◆ **TASK TO CARRY OUT**: Given the entries below, copy each of them out exactly.

(Collected data entries)
::::

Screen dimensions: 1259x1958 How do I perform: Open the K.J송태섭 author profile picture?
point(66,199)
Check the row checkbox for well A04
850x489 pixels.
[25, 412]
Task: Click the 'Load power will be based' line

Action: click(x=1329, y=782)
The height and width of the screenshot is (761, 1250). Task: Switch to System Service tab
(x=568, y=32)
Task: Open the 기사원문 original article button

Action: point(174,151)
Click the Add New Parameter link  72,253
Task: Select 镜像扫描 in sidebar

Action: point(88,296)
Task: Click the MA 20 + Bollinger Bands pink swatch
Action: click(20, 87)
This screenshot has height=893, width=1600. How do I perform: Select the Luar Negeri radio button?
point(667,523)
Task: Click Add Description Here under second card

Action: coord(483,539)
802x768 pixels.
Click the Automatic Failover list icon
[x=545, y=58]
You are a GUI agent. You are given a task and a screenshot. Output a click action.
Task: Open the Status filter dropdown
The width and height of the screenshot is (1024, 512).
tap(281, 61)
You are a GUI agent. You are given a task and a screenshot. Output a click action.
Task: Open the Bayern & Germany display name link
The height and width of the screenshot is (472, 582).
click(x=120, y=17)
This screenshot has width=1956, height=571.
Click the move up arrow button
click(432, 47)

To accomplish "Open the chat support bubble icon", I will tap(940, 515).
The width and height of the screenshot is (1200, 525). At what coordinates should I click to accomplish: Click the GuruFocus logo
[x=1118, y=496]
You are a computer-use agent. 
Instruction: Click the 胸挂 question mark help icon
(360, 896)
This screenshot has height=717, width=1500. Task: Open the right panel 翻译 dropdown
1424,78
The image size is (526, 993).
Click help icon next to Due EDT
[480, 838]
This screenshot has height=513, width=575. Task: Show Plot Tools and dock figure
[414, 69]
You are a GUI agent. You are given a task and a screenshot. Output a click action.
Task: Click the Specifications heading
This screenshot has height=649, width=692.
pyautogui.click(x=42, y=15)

::::

◆ **RESULT FOR THIS TASK**:
Screen dimensions: 1259x1958 How do I perform: Open the K.J송태섭 author profile picture?
point(66,199)
Check the row checkbox for well A04
850x489 pixels.
[25, 412]
Task: Click the 'Load power will be based' line

Action: click(x=1329, y=782)
The height and width of the screenshot is (761, 1250). Task: Switch to System Service tab
(x=568, y=32)
Task: Open the 기사원문 original article button

Action: point(174,151)
Click the Add New Parameter link  72,253
Task: Select 镜像扫描 in sidebar

Action: point(88,296)
Task: Click the MA 20 + Bollinger Bands pink swatch
Action: click(20, 87)
This screenshot has height=893, width=1600. How do I perform: Select the Luar Negeri radio button?
point(667,523)
Task: Click Add Description Here under second card

Action: coord(483,539)
802x768 pixels.
Click the Automatic Failover list icon
[x=545, y=58]
You are a GUI agent. You are given a task and a screenshot. Output a click action.
Task: Open the Status filter dropdown
The width and height of the screenshot is (1024, 512).
tap(281, 61)
You are a GUI agent. You are given a task and a screenshot. Output a click action.
Task: Open the Bayern & Germany display name link
The height and width of the screenshot is (472, 582).
click(x=120, y=17)
This screenshot has width=1956, height=571.
Click the move up arrow button
click(432, 47)

To accomplish "Open the chat support bubble icon", I will tap(940, 515).
The width and height of the screenshot is (1200, 525). At what coordinates should I click to accomplish: Click the GuruFocus logo
[x=1118, y=496]
You are a computer-use agent. 
Instruction: Click the 胸挂 question mark help icon
(360, 896)
This screenshot has height=717, width=1500. Task: Open the right panel 翻译 dropdown
1424,78
The image size is (526, 993).
Click help icon next to Due EDT
[480, 838]
This screenshot has height=513, width=575. Task: Show Plot Tools and dock figure
[414, 69]
You are a GUI agent. You are given a task and a screenshot. Output a click action.
Task: Click the Specifications heading
This screenshot has height=649, width=692.
pyautogui.click(x=42, y=15)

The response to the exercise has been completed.